Log in to Oracle Identity Analytics.
Choose Identity Warehouse > Roles. The role hierarchy is defined when a new Role is created manually.
To change a role hierarchy, follow these steps:
Select the role and click the button located next to the Parent Role field on the General tab.
From the list of roles that appear, select the role that you want to designate as the parent role.
To select the child role for a user, follow these steps:
Choose Identity Warehouse > Users and search for the user that you want to assign to a role.

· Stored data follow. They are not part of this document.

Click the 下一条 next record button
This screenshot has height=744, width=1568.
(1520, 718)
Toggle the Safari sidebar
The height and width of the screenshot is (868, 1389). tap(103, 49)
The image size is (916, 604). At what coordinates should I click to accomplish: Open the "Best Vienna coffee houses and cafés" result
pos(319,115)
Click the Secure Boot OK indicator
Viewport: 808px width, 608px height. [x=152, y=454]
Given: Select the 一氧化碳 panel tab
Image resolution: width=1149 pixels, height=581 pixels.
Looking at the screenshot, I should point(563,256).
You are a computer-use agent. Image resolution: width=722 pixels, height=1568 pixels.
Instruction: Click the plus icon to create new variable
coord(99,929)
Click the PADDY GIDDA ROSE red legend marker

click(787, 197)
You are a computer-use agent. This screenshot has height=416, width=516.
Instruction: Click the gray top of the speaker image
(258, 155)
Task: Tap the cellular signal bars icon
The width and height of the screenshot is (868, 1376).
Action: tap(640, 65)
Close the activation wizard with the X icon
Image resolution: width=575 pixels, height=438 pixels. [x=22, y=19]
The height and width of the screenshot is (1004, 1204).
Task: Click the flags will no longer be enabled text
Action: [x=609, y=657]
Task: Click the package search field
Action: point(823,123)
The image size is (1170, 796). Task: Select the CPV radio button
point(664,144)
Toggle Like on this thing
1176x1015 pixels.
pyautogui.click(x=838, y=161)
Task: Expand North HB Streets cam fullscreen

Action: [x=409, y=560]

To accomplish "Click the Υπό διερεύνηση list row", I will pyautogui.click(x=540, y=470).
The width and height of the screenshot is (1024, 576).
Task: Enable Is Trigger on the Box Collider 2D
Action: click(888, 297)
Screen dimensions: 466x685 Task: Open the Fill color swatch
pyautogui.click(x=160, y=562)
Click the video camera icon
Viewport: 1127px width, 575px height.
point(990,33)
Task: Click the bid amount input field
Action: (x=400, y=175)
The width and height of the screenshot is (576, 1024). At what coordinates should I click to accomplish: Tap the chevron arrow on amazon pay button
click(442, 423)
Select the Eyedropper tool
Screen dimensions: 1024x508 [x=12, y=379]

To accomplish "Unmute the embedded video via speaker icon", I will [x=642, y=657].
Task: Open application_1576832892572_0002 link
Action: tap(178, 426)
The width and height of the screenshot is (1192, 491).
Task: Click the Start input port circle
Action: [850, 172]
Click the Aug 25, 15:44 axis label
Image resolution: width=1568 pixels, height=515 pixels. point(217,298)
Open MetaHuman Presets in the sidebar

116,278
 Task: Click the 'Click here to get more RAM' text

Select the user and click the Role tab.
Click the Add Roles button. The parent Role is automatically assigned to the user. If the parent role is removed, the child role is automatically removed from the user.
The reason you define segregation of duties (SoD) is to separate certain duties or areas of responsibility so that they cannot be assigned to the same person. By defining segregation of duties, you reduce opportunities for unauthorized modification or misuse of data or services. Segregation of duties is a primary internal control intended to decrease the risk of errors or irregularities, identify problems, and ensure that corrective action is taken. This is done by assuring that no single individual has control over all phases of a transaction. Oracle Identity Analytics performs SoD at the policy level and, if enabled, the role level.
Log in to Oracle Identity Analytics.
Choose Identity Warehouse > Policies.
Click a policy to select it and go to the Exclusion Policies tab.
Click Add Exclusion Policies.
Add the policies to be excluded.
Click Save.
A new version of the policy is created.
Select the new version of the policy (the policy should be in the Composing state) and click Send for Approval.
When a policy is added to a role, the excluded policies both cannot be assigned to the role.
Note:
The Exclusion Roles tab is hidden by default. To enable it, see the steps in the System Integrator's Guide for Oracle Identity Analytics, "Customizing the Oracle Identity Analytics User Interface" chapter, "Enabling Hidden Pages in the UI" section.
Log in to Oracle Identity Analytics.
Choose Identity Warehouse > Roles.
Click a role, then click the Exclusion Roles tab.
Click Add Exclusion Roles.
Add the roles that need to be excluded.
Click Save.
A new version of the role is created.
Select the new version of the role (the role should be in the Composing state) and click Send for Approval.